[Stored records]

########

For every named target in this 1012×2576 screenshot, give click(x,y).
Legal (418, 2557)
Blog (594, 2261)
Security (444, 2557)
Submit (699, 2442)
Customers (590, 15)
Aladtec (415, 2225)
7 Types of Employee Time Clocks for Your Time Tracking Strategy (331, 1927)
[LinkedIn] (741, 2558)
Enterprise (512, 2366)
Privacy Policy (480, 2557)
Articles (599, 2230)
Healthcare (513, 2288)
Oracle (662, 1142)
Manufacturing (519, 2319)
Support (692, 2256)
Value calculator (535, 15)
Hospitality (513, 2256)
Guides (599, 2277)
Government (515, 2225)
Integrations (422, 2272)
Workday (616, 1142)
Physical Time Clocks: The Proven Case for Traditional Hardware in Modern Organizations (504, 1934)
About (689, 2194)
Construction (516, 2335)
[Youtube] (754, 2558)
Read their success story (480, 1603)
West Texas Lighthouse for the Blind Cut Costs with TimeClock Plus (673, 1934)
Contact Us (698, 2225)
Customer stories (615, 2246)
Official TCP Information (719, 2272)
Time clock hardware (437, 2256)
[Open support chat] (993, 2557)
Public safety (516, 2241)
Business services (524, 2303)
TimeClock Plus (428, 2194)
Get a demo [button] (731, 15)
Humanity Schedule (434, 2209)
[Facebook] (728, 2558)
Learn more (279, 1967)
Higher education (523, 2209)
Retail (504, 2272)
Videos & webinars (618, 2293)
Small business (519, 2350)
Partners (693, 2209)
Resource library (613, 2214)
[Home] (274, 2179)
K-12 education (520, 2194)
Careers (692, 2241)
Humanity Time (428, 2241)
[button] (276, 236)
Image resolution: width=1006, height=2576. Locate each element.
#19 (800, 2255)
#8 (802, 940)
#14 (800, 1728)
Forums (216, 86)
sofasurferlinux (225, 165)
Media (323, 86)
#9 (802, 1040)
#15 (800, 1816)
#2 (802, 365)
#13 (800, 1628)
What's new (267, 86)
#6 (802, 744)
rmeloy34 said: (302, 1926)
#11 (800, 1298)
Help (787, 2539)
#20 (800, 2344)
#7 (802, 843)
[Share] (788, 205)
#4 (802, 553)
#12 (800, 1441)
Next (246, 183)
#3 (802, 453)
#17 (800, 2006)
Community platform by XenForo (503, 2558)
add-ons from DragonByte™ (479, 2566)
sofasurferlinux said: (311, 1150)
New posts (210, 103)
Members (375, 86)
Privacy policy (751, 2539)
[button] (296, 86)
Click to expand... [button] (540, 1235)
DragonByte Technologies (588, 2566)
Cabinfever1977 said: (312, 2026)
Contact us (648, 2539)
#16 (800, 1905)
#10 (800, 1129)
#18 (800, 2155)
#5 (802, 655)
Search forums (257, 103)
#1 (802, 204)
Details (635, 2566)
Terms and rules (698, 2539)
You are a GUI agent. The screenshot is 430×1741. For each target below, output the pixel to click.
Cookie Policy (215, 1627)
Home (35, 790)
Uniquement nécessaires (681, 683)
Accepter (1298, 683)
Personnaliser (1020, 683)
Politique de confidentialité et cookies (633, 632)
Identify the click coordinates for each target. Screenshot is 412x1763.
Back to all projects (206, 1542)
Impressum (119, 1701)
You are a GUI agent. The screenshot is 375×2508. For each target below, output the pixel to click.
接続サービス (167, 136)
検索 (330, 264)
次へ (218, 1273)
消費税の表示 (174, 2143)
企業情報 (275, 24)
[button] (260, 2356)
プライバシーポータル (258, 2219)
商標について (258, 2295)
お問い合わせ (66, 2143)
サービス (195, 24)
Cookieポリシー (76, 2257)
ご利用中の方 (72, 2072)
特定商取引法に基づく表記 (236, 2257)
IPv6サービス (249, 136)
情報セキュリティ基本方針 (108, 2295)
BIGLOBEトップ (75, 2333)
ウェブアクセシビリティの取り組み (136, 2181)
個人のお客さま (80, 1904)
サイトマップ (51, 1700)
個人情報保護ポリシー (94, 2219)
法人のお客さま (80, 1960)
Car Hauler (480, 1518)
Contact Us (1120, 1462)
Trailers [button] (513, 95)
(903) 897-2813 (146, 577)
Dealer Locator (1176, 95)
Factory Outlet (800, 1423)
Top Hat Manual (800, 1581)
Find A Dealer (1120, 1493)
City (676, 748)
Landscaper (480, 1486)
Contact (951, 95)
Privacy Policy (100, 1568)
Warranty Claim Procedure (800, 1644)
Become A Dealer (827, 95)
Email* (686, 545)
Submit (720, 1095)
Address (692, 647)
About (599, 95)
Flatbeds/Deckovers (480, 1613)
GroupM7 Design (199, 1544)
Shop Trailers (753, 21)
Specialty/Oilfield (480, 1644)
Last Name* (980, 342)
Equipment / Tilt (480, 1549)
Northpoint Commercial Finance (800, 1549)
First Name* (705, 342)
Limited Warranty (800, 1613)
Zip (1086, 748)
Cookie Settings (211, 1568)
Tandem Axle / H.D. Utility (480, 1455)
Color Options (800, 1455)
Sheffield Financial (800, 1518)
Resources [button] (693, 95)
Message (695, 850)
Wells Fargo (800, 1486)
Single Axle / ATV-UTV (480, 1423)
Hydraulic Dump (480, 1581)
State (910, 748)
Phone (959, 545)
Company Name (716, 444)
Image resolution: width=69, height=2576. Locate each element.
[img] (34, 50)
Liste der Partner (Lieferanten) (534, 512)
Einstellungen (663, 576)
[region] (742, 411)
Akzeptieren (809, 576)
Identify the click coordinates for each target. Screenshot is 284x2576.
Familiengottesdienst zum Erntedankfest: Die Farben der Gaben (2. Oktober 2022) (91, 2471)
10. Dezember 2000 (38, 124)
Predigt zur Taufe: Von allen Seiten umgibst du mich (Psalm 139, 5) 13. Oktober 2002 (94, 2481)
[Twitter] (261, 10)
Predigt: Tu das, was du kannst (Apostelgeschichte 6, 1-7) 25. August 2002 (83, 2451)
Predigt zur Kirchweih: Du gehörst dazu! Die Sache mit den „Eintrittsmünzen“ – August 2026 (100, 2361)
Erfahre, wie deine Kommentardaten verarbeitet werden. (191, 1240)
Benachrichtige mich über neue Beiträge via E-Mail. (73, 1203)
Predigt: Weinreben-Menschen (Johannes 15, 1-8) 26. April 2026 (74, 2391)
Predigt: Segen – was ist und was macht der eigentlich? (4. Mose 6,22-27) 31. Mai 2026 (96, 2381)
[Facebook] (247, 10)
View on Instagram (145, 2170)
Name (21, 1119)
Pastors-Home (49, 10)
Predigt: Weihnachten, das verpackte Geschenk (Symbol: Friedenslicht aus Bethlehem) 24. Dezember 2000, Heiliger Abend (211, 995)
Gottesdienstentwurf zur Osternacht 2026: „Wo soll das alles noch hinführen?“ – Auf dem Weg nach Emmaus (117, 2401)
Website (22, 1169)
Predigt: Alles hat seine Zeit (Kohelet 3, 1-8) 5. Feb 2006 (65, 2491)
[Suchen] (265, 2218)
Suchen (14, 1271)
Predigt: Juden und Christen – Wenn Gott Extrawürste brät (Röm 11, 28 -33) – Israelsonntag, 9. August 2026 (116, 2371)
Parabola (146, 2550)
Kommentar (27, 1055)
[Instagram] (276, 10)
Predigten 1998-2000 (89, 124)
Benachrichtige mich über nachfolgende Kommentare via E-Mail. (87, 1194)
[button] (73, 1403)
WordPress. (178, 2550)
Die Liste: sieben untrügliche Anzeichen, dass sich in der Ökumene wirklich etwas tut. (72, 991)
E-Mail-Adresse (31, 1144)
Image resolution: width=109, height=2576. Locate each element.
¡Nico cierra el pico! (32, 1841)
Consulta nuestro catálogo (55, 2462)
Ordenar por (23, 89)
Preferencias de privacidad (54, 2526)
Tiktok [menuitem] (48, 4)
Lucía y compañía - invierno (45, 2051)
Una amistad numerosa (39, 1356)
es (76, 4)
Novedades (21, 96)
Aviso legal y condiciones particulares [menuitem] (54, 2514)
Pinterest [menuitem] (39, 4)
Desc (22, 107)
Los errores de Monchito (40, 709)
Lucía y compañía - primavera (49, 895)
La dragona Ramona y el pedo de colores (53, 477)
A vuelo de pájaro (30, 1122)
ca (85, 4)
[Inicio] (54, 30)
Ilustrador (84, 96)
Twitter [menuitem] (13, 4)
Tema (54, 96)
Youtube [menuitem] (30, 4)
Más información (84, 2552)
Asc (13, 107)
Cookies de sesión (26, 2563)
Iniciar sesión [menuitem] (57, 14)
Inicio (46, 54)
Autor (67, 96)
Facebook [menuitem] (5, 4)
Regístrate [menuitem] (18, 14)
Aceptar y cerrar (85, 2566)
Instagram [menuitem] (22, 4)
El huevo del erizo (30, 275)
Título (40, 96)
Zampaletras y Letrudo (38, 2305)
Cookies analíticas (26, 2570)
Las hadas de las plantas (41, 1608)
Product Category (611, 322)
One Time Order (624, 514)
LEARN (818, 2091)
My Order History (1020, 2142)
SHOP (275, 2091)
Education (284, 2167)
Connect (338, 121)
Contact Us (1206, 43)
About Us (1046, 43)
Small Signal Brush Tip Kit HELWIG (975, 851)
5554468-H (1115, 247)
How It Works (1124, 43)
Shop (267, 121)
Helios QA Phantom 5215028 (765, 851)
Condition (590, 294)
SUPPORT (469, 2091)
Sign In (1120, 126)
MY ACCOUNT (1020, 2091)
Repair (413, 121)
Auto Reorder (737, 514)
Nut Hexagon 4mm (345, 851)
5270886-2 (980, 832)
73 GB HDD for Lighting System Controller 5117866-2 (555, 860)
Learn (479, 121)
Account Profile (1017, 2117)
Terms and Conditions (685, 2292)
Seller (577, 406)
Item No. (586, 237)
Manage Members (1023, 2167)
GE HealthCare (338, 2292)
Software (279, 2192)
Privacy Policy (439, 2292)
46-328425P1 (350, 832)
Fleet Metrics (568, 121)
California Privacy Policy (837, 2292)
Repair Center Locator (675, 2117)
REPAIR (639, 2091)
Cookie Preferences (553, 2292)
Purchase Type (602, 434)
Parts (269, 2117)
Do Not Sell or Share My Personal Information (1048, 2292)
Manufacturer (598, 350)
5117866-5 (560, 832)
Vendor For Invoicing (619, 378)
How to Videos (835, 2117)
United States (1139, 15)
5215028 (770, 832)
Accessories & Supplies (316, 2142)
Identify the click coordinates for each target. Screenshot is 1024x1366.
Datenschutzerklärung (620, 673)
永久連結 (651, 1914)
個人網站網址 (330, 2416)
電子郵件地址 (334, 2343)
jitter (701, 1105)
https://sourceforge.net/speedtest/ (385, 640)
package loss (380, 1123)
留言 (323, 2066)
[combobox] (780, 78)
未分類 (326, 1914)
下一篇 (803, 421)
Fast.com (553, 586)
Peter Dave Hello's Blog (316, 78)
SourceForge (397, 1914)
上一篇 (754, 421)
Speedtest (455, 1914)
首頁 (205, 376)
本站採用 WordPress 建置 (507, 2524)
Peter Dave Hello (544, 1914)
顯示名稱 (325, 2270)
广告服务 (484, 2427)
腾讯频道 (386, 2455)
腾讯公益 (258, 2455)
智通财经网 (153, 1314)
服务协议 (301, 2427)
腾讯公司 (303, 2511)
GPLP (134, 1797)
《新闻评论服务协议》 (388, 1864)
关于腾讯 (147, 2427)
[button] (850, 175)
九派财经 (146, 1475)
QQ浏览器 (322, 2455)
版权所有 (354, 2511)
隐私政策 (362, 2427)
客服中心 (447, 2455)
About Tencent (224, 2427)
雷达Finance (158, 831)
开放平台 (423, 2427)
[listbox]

########

Task -> List, from the entries above, every line in which the word "Axle" shows up.

Response to this task ->
Tandem Axle / H.D. Utility (480, 1455)
Single Axle / ATV-UTV (480, 1423)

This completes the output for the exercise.